Members of the House Banking Committee met in an unusual private session with Federal Reserve Board Chairman Paul Volcker yesterday in an attempt to work out details of proposed legislation to bail out failing financial institutions.

The 90-minute meeting came as thrift institutions -- savings and loans and mutual savings banks -- this week announced their biggest deposit outflows in history, $6.6 billion during April. Operating losses in the first half of this year are anticipated to be in the $2 billion range, with losses of between $6 billion and $8 billion over the entire year if high interest rates persist. The number of thrifts on the government's list of troubled institutions nearly doubled during March, to 246 out of about 4,000.

After yesterday's meeting, one member said, "We were trying to find out in advance what objections the banking industry or the administration might have to the bill, so it doesn't become a political football. We want to do it right the first time and not drag [the legislation] out so it will exacerbate the situation." The reference was to previous banking legislation that languished in committee for years while the condition of thrift institutions worsened.

Two weeks ago federal banking regulators, headed by the Fed, sent Congress proposed legislation to grant the Federal Deposit Insurance Corp. and the Federal Savings and Loan Insurance Corp. emergency powers to arrange for interstate mergers, if necessary, to rescue troubled banks and thrifts. The interstate proposal applies only to banks with assets of $2 billion or more, and only if an interstate merger cannot be arranged. Banks -- or bank holding companies -- would also be allowed to take over failing thrifts.

The Fed's bill also would make it easier for the FDIC to inject funds to keep technically failing banks alive while a merger is sought. FSLIC's line of credit with the Treasury would be increased to $3 billion, from $750 million, to help bail out savings and loans.

Yesterday's extraordinary meeting took place before the bill's formal introduction. Volcker called it "just sort of an introductory session; we were basically answering questions." It was closed to the press, lobbyists and the public at the request of House Banking Committee Chairman Fernand J. St. German (D-R.I.), who wanted to assure a "free give and take."
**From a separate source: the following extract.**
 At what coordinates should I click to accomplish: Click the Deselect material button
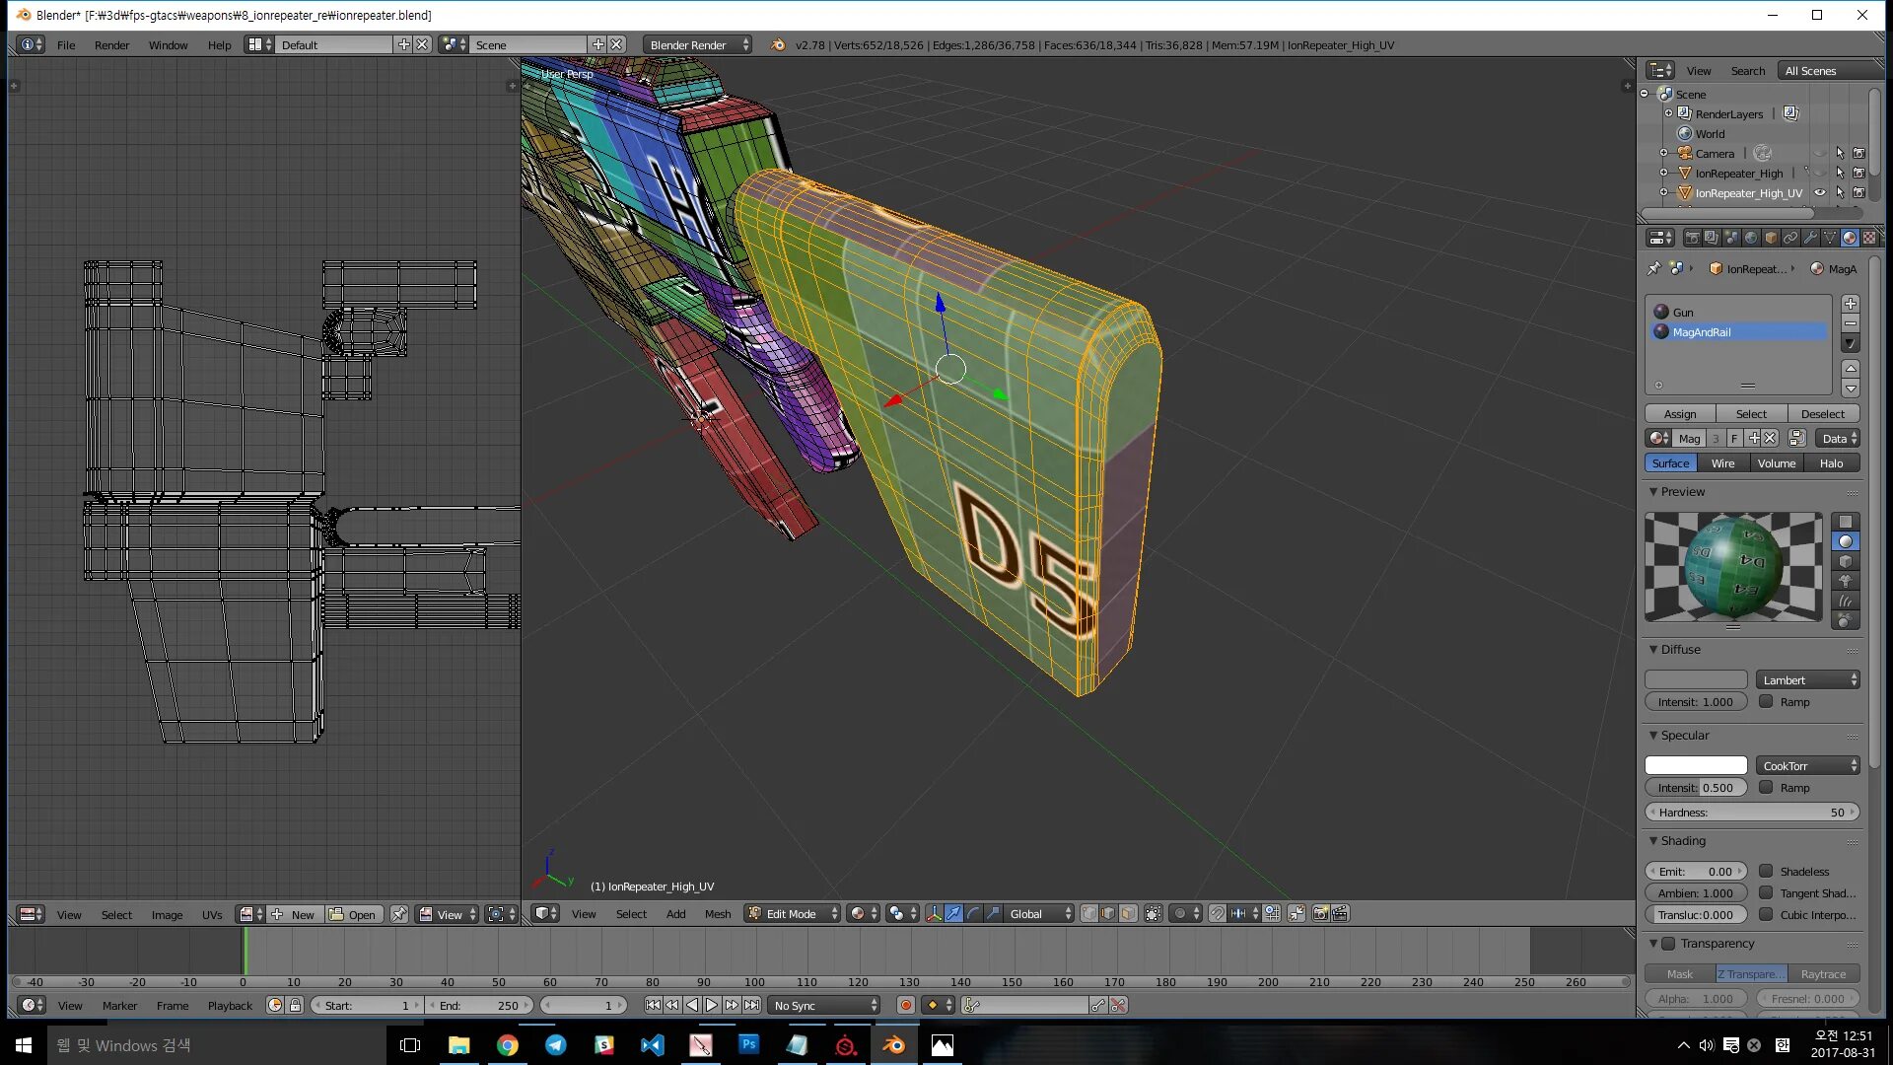(1822, 414)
Included in yesterday's discussion was the expected opposition to the bill from the thrift industry, which fears that big money center banks will gobble up savings and loans and mutual savings banks. The administration has not yet made its position known.Another member said he thought the secrecy was intended to allow the regulators to identify individual banks in trouble. Members who attended the meeting said no specific banks were discussed, but hard-hit regions -- such as New York City -- were mentioned.
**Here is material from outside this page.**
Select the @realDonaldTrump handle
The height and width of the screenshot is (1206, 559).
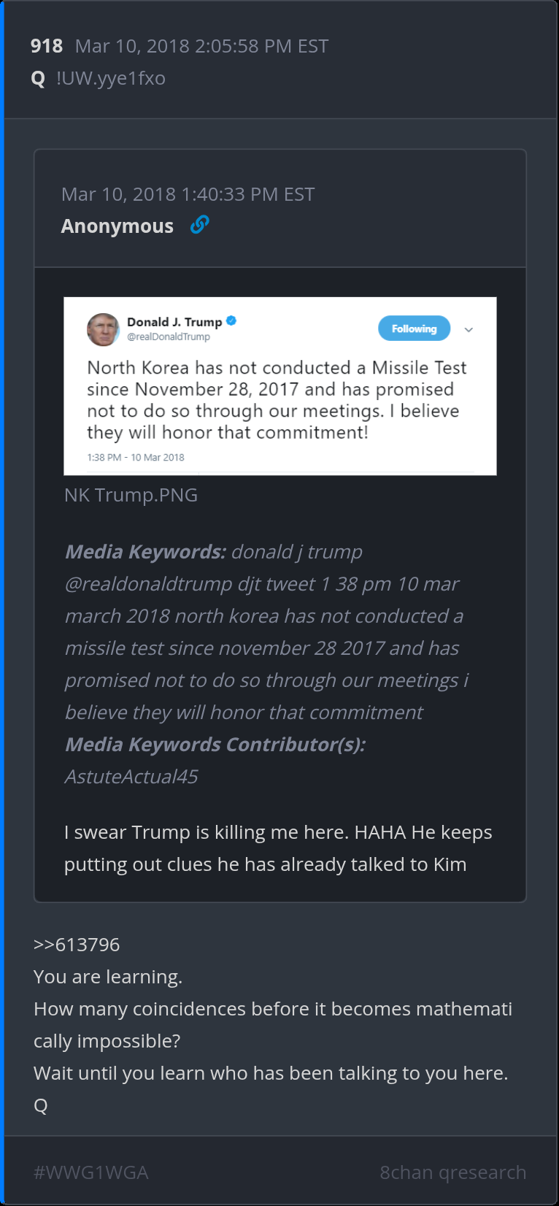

Most of the session was concentrated on defining the criteria for federal intervention. Currently, the FDIC cannot inject money into a troubled bank unless it finds that the bank's continued operation is "essential to provide adequate banking service to the community." The proposed legislation would change that condition to when "severe financial conditions threaten the stability of a significant number" of banks, and when the assistance probably would "substantially reduce the risk of loss" to the FDIC.

According to one person present at the meeting. St Germain convinced the FSLIC of the need to outline the conditions more specifically, whereas the FDIC held out for more discretion in deciding when to intervene. No date has yet been set for formal hearings on the bill. St. Germasin refused to predict yesterday whether the legislation would pass.
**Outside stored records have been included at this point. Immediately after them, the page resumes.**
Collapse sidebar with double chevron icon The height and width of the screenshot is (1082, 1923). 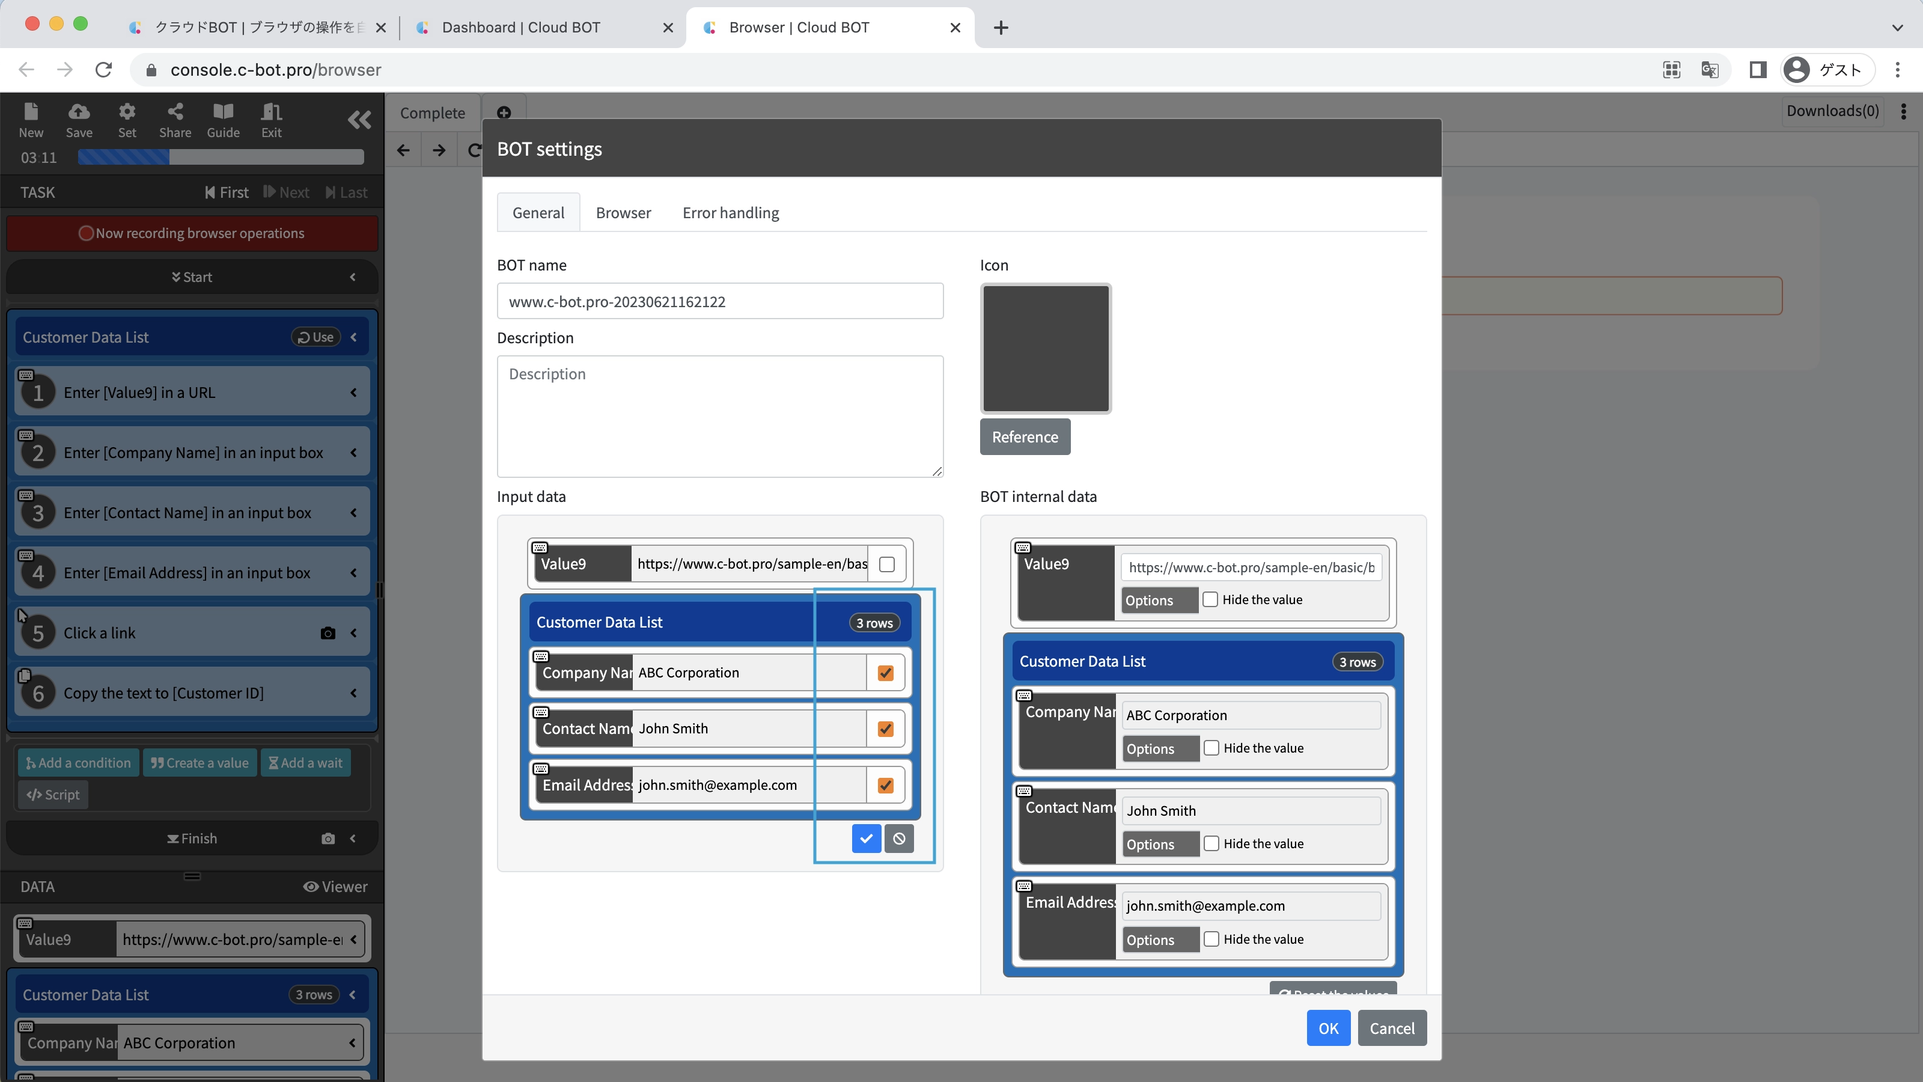[x=359, y=119]
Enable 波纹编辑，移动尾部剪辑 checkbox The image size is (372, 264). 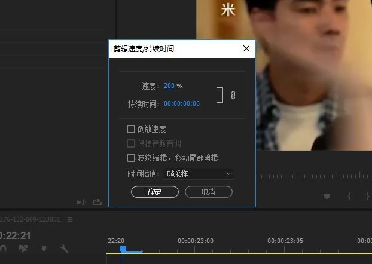[131, 158]
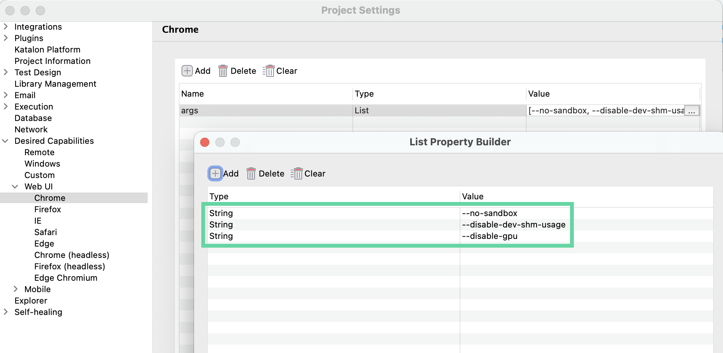Collapse the Web UI section
Screen dimensions: 723x353
coord(15,186)
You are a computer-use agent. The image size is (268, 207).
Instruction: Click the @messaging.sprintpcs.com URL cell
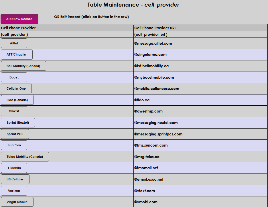158,134
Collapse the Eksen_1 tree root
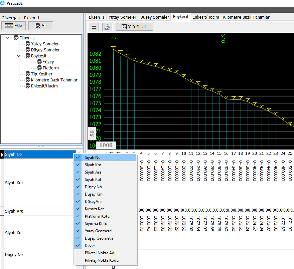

In a related development, the Federal Home Loan Mortgage Corp. yesterday said mortgage rates in its secondary market auction fell for the second straight week. The average weighted yield of mortgages accepted was 16.448 percent, down from 16.768 two weeks ago. On Friday the Mortgage Corp. will announce its plan for buying adjustable-rate mortgages from primary lenders. Banks and thrifts have been awaiting its terms -- particularly its position on negative amortization -- before setting their own terms for borrowers.